データの内容:
━━━━━━━━━━

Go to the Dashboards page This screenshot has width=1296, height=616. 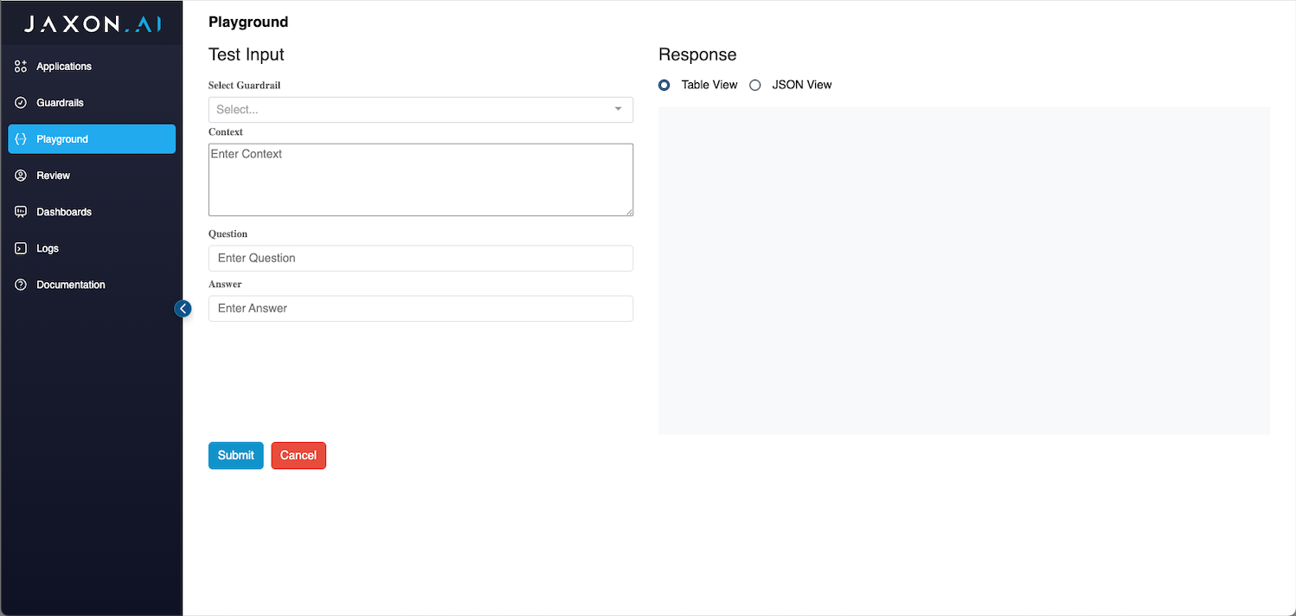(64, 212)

━━━━━━━━━━

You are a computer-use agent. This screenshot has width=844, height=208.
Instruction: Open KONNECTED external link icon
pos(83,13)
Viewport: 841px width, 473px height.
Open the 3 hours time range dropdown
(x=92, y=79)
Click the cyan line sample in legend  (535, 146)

━━━━━━━━━━

課題の詳細: 「Viewport: 841px width, 473px height.」を含む行から始めて「Click the cyan」を含む行までを、「dropdown」を「menu」に置き換えて書き直しなさい。ほかの部分は変えないこと。

記述解答:
Viewport: 841px width, 473px height.
Open the 3 hours time range menu
(x=92, y=79)
Click the cyan line sample in legend  (535, 146)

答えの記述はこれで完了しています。